WASHINGTON — A yearlong Pentagon investigation has concluded that American soldiers panicked and fired into a crowd of unarmed refugees near the South Korean village of No Gun Ri in the early days of the Korean War, but it did not find conclusive evidence that the troops had orders to shoot civilians, a Defense Department official and others involved with the inquiry said.
The Pentagon's still-unpublished draft report, based on more than 100 interviews with U.S. veterans and on a review of more than a million pages of documents, would be the first formal acknowledgment by the U.S. military of its involvement in the massacre at No Gun Ri.
Defense Secretary William S. Cohen ordered the investigation after the Associated Press reported the massacre in a September 1999 article that won a Pulitzer Prize. In spring, however, one of the key sources for the AP story was found to have fabricated his account, and some other veterans quoted by the news agency acknowledged that their memories may have been faulty.

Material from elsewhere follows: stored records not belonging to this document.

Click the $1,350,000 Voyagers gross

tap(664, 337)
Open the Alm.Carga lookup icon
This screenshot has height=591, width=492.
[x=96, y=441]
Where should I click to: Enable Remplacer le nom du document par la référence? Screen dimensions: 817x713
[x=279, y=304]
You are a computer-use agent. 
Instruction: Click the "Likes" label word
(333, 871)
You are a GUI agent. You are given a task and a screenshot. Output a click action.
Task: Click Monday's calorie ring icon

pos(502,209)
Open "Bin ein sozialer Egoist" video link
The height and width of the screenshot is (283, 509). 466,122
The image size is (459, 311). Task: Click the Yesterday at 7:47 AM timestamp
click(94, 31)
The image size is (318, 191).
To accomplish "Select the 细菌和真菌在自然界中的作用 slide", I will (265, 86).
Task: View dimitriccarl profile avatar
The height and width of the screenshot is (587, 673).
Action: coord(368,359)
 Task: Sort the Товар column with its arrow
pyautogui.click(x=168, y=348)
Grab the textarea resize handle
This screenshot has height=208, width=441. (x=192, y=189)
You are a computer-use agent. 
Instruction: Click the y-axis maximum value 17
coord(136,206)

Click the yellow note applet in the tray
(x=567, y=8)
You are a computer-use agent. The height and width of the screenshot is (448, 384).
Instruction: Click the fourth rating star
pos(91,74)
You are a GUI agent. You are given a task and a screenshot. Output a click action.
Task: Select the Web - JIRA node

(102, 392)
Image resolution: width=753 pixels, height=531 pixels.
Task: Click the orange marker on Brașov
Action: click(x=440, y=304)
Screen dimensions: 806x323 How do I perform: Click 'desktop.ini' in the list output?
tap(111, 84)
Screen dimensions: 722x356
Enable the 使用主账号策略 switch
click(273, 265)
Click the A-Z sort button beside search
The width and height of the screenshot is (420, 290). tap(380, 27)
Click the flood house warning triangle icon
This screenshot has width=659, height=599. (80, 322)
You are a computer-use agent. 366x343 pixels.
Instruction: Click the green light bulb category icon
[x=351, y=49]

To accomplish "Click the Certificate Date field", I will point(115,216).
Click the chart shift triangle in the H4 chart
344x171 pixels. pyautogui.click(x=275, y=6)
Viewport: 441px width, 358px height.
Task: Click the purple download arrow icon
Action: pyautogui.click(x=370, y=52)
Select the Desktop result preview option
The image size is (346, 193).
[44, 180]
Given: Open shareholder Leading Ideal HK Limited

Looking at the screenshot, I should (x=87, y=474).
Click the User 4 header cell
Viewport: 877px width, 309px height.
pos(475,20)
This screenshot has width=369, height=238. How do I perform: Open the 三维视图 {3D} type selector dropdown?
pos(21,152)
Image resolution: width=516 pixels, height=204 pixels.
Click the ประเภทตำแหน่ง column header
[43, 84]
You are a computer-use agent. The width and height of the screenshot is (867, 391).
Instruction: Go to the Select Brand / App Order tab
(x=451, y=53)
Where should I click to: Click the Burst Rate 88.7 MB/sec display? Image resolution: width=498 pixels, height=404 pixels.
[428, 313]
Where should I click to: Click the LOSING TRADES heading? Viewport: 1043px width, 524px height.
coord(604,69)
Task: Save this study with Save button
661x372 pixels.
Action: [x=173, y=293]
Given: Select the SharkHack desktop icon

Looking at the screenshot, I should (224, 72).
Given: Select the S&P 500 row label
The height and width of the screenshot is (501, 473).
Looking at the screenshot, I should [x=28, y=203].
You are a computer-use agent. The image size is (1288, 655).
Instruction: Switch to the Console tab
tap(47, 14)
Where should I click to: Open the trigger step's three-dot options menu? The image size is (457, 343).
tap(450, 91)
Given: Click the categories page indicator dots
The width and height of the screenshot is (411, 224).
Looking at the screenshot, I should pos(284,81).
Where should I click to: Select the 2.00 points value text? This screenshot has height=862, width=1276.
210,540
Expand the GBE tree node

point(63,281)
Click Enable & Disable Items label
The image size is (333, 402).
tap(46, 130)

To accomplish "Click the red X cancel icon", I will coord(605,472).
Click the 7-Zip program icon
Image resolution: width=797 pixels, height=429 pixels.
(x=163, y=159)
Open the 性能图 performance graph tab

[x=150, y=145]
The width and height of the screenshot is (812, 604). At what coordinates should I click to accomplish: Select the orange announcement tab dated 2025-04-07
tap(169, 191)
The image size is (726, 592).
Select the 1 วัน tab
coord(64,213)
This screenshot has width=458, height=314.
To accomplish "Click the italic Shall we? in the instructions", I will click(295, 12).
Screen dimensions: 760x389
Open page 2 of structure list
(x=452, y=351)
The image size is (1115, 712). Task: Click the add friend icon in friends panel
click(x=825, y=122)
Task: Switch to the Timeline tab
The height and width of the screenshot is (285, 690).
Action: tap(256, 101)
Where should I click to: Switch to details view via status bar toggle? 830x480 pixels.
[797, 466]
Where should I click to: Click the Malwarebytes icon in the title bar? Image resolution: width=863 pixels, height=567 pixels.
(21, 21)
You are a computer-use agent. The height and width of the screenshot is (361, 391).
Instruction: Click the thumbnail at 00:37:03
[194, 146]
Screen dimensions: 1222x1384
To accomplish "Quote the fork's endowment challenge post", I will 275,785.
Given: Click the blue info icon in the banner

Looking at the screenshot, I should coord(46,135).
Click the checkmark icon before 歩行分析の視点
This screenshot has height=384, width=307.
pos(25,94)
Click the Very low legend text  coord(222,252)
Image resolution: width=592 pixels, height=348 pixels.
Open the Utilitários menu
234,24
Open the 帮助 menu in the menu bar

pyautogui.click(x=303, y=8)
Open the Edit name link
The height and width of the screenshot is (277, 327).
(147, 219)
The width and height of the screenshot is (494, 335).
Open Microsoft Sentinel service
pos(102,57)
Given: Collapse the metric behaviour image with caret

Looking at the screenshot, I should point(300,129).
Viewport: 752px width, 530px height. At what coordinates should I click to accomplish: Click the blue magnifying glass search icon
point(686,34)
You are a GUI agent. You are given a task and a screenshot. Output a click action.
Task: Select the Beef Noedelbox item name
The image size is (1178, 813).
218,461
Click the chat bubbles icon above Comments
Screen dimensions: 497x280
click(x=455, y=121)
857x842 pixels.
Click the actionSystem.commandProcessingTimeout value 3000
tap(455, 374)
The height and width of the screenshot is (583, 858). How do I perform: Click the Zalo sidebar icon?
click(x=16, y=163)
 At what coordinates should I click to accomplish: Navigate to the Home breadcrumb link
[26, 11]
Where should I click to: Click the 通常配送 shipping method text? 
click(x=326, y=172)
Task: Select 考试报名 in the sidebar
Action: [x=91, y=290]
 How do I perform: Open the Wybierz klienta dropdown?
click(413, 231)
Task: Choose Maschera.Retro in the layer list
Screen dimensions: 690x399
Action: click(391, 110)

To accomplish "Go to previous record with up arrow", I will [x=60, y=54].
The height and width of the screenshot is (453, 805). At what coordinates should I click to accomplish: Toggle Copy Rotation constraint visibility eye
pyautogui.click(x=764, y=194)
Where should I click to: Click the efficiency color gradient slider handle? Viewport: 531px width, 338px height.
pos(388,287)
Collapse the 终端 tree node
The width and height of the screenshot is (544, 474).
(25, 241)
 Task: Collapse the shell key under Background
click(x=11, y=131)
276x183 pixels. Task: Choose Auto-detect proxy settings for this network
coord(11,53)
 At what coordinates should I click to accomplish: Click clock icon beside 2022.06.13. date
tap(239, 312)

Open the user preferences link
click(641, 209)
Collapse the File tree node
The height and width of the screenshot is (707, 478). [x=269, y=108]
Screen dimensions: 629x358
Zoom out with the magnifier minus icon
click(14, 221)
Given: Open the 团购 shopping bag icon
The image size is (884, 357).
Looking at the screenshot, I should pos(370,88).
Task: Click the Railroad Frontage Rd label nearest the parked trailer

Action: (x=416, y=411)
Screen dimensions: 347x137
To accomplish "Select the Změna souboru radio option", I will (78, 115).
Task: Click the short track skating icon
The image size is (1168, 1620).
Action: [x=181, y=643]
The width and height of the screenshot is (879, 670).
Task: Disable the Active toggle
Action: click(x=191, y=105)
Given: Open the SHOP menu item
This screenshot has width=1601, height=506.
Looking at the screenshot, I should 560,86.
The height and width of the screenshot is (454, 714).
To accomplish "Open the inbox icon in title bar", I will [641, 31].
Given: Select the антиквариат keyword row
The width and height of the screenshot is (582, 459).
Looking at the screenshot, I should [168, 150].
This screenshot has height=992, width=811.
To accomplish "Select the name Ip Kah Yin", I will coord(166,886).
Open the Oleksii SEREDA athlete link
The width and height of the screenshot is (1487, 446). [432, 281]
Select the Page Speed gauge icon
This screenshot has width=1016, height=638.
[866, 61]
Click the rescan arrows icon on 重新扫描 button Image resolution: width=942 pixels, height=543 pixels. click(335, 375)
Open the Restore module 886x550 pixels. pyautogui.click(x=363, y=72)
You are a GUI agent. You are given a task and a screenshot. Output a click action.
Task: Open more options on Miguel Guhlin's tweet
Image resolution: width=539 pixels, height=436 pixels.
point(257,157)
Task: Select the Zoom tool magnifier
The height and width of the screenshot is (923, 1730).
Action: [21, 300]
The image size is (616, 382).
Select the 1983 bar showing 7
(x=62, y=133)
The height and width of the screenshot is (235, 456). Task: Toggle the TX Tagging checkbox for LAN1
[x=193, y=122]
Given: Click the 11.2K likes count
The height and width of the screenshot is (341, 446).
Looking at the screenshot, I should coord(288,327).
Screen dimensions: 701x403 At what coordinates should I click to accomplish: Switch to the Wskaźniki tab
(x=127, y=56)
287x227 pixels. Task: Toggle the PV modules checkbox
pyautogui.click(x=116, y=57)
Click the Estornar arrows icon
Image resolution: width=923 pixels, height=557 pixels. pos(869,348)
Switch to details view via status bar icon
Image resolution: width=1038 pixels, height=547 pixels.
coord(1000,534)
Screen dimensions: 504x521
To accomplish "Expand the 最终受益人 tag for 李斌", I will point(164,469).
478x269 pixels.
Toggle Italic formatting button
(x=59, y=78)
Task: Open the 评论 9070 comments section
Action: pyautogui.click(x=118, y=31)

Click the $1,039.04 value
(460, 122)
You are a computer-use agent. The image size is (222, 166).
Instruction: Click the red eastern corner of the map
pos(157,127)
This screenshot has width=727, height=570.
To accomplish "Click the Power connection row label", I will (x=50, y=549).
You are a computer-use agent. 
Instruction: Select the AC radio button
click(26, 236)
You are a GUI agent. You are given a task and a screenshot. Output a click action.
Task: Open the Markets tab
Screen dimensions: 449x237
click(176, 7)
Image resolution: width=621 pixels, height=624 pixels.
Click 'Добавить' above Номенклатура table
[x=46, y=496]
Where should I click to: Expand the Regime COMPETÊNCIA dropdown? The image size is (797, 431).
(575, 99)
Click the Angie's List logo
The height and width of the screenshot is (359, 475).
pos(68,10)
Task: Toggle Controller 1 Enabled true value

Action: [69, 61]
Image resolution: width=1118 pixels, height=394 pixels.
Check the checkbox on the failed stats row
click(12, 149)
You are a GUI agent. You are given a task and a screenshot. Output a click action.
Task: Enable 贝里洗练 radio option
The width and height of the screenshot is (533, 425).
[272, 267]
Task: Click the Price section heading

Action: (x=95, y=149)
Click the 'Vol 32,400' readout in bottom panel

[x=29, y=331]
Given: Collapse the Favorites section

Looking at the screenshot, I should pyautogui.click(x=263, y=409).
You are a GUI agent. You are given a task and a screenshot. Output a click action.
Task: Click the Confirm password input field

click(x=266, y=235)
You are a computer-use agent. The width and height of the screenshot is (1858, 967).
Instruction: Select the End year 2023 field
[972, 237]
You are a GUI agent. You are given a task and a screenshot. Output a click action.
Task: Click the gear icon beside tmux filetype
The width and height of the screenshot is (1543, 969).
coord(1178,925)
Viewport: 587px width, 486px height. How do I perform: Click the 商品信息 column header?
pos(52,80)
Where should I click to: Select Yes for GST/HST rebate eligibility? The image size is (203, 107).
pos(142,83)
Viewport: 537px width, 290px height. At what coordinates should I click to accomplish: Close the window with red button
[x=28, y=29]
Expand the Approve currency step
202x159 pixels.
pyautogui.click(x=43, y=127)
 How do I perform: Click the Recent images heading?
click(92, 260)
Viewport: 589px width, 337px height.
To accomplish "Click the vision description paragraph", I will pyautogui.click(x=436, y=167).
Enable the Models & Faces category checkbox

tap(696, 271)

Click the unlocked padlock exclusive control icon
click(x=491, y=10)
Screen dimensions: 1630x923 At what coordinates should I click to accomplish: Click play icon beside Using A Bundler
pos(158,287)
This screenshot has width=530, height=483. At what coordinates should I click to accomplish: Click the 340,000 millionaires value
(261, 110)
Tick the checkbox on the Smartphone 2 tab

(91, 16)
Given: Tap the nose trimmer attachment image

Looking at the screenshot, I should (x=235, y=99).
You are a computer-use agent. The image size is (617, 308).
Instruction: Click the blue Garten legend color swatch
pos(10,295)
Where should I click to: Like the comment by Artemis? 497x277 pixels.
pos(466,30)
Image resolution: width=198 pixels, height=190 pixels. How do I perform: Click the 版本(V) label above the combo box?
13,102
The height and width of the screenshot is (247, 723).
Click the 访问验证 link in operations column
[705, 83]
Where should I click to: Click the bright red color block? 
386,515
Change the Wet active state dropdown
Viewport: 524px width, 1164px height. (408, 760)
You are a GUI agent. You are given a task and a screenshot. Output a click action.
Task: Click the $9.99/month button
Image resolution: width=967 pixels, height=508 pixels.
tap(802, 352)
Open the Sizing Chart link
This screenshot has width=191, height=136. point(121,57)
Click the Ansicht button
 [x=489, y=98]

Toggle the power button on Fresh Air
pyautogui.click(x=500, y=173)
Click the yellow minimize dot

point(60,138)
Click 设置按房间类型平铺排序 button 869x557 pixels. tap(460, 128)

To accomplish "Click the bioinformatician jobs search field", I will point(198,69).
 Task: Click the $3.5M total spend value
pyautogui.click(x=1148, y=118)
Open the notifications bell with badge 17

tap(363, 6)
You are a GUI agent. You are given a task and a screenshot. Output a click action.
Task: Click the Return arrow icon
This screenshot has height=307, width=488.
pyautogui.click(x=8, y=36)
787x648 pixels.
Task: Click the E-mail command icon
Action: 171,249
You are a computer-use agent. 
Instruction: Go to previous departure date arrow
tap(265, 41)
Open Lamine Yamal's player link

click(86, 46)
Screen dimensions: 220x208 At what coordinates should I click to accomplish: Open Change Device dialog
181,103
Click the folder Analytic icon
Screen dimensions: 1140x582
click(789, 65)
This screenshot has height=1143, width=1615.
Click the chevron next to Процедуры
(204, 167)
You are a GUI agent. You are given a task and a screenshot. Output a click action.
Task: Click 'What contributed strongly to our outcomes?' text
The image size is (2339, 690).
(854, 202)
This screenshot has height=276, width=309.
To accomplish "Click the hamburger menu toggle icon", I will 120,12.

Those revelations called into question whether U.S. soldiers actually shot "hundreds" of civilians on orders from their superiors, as some of the veterans originally asserted.
The draft report says Army investigators were unable to determine exactly how many civilians died after members of the U.S. 7th Cavalry Regiment, in the midst of a chaotic retreat and fearing that North Korean infiltrators were passing through their lines, opened fire on refugees under a railroad bridge on July 26, 1950.